_EXERCISE:_
Only what runs from the line with "Open the deploy rocket icon" to the end of the data should appear in the answer, exactly as written and without pictures.

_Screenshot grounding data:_

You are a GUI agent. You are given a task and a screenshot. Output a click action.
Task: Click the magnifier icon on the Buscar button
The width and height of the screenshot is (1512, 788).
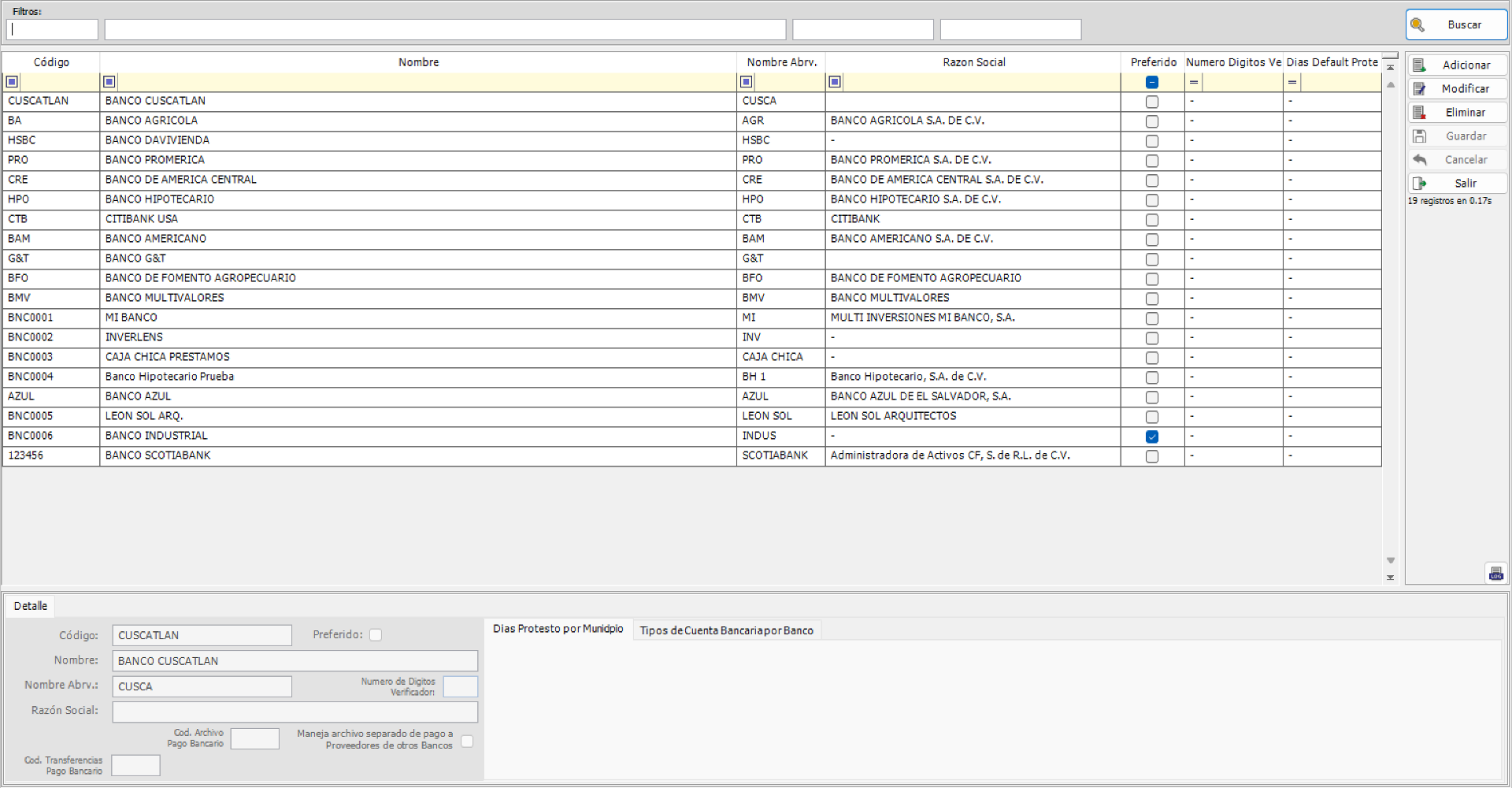coord(1418,24)
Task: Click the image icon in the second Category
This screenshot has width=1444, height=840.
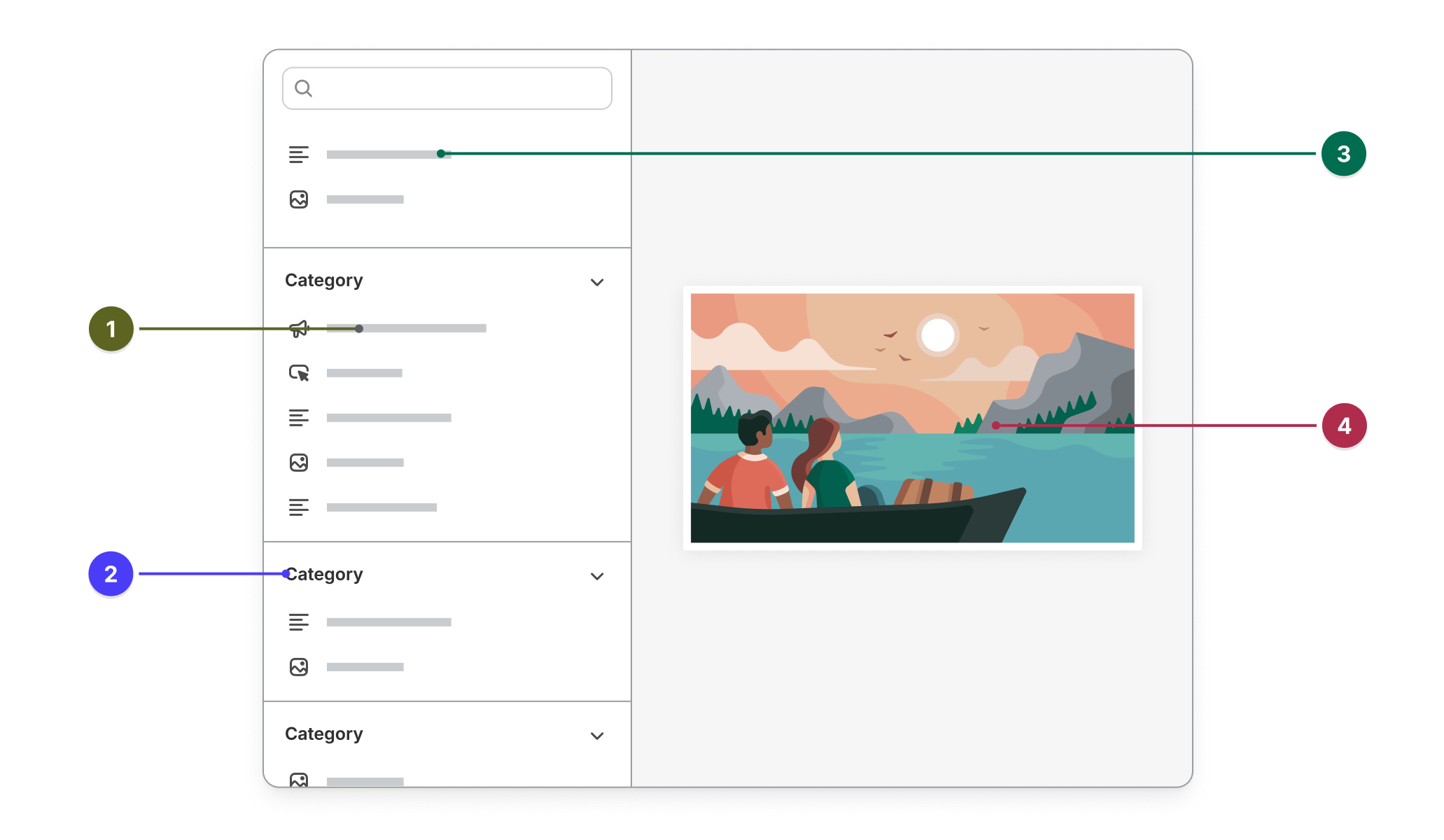Action: click(x=299, y=667)
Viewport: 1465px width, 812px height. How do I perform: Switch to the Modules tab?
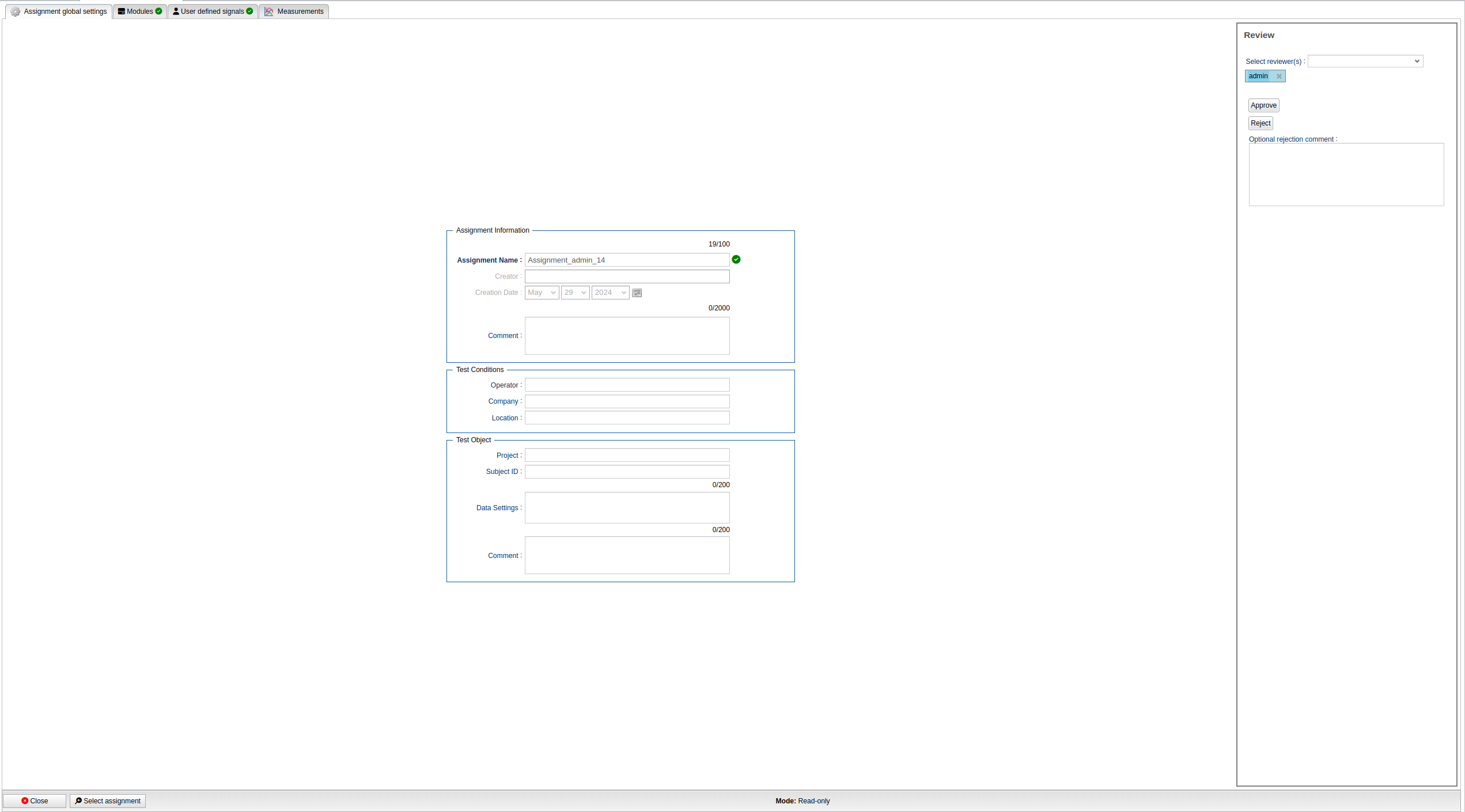coord(139,12)
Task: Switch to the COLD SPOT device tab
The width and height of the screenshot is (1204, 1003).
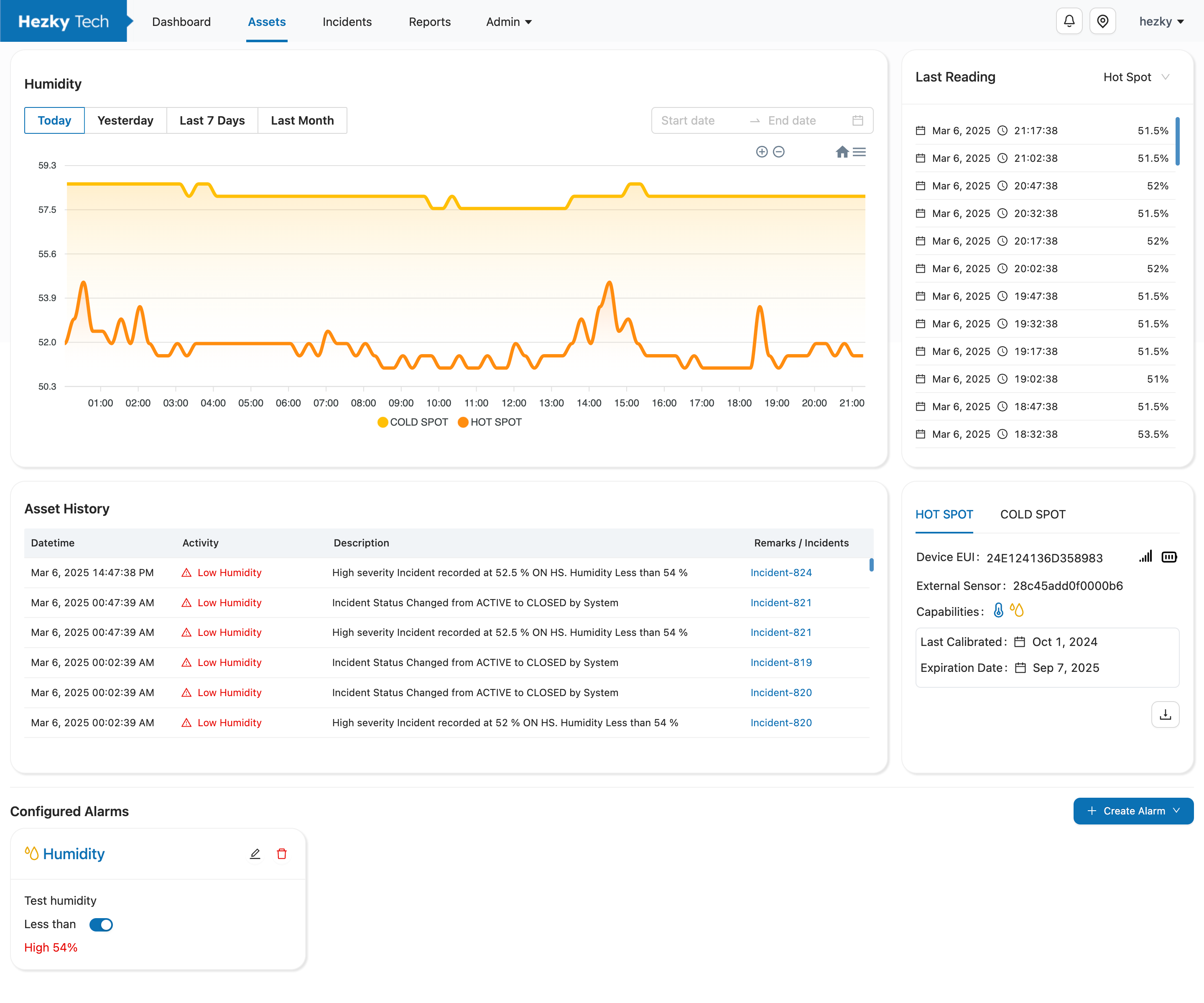Action: 1033,514
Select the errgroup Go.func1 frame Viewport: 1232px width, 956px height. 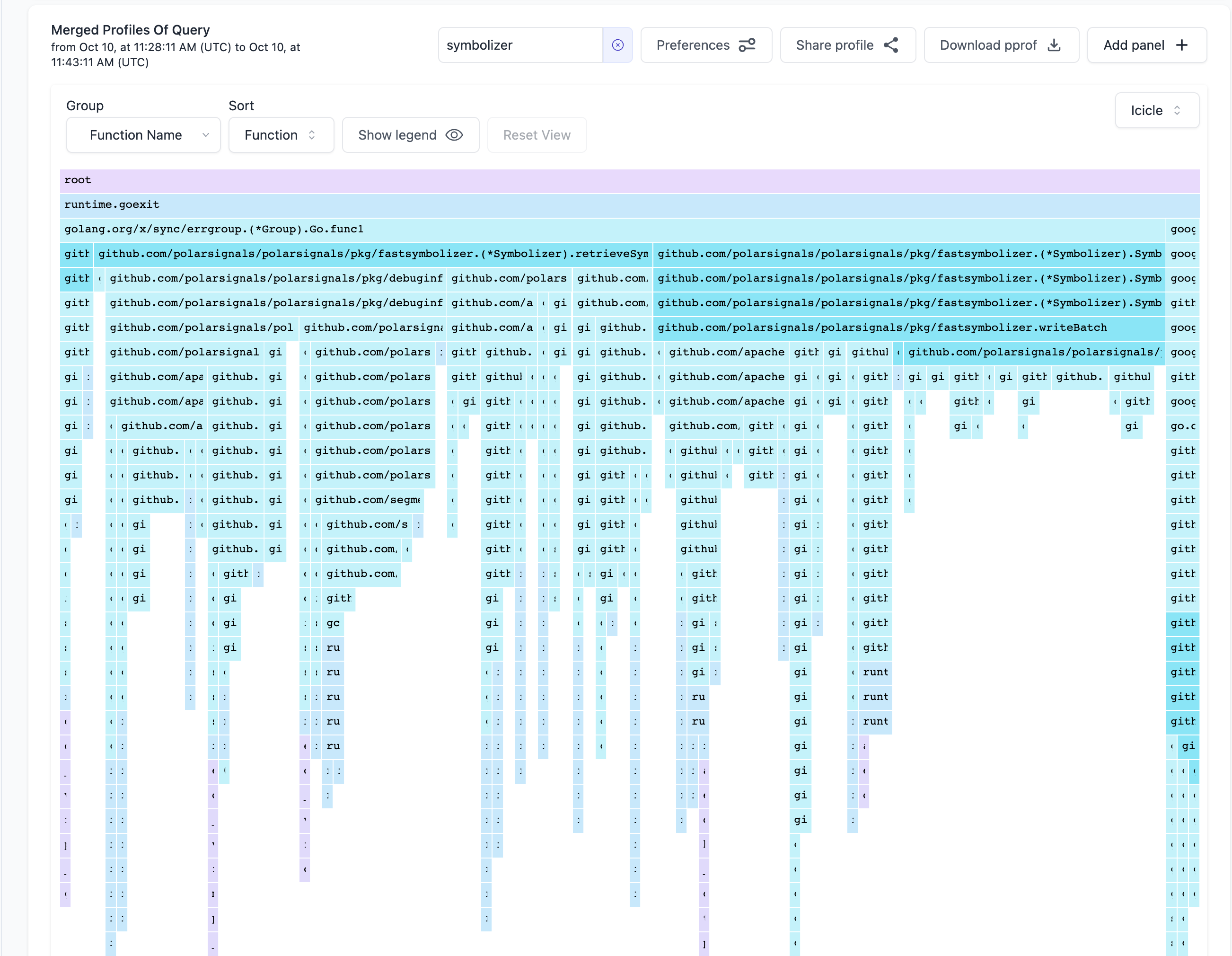[x=612, y=229]
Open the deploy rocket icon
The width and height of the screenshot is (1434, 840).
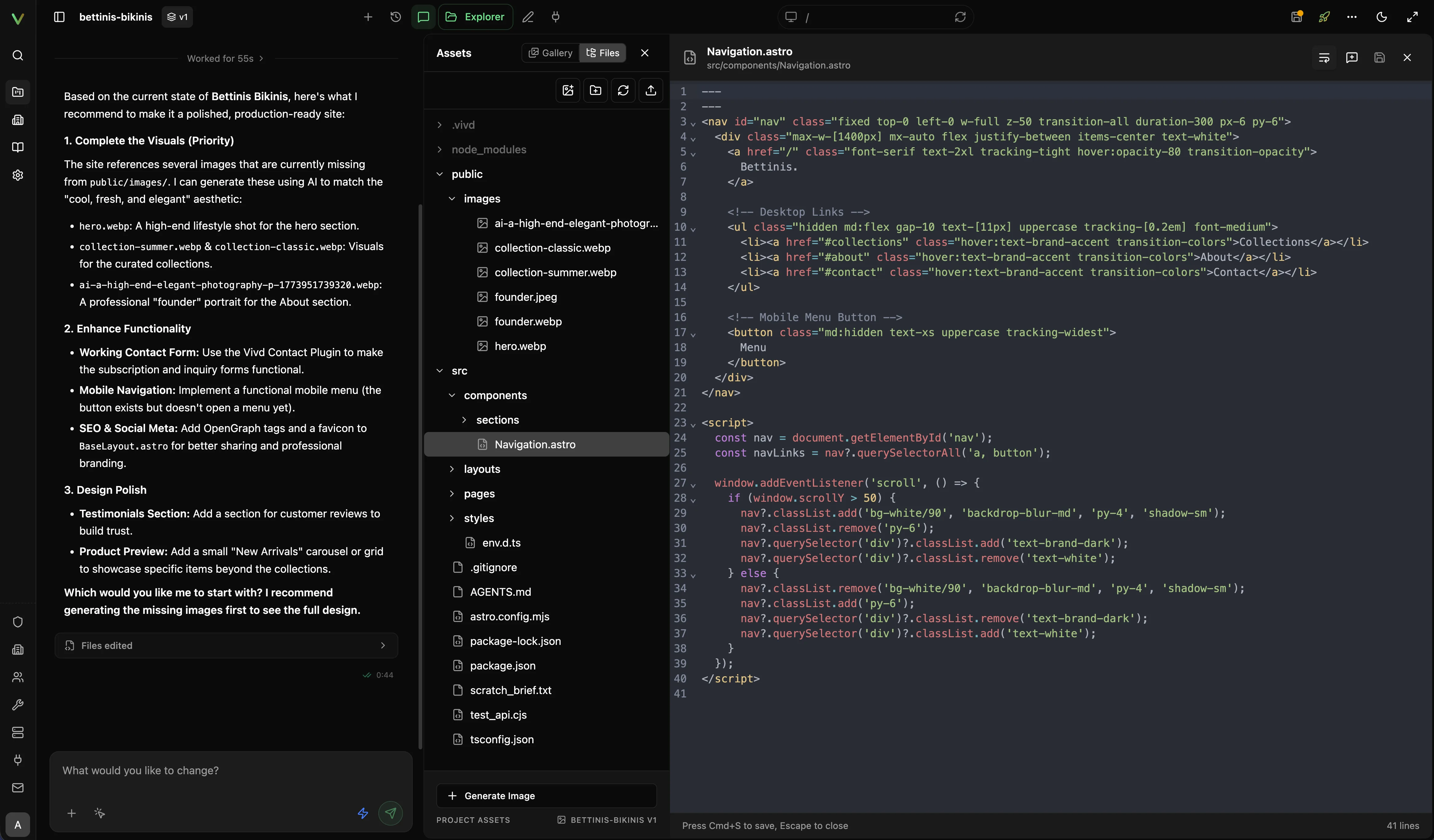1325,17
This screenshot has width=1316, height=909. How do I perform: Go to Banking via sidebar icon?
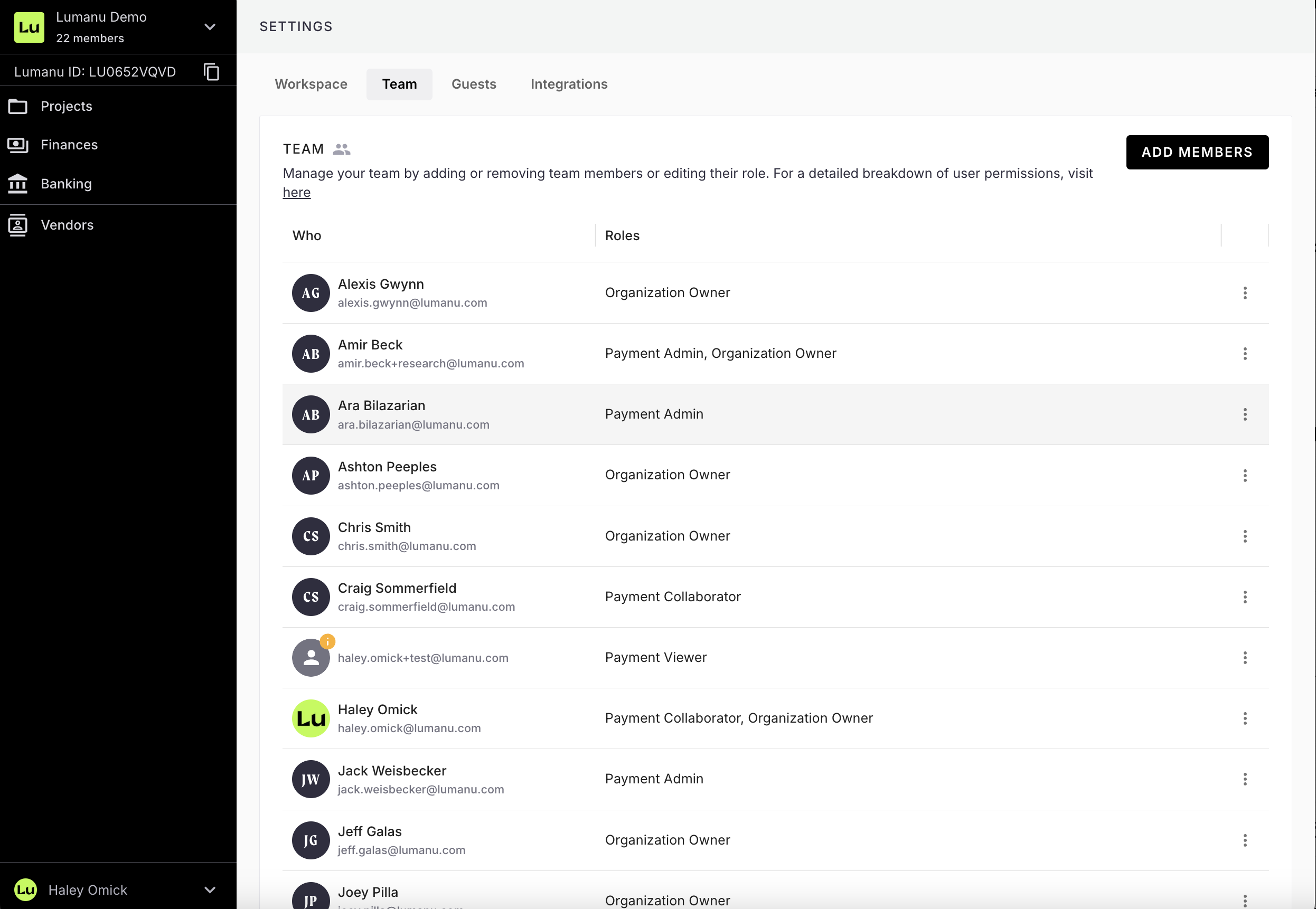click(x=17, y=184)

_OUTPUT:_
Open the deploy rocket icon
The width and height of the screenshot is (1434, 840).
1325,17
This screenshot has width=1316, height=909. How do I perform: Go to Banking via sidebar icon?
click(x=17, y=184)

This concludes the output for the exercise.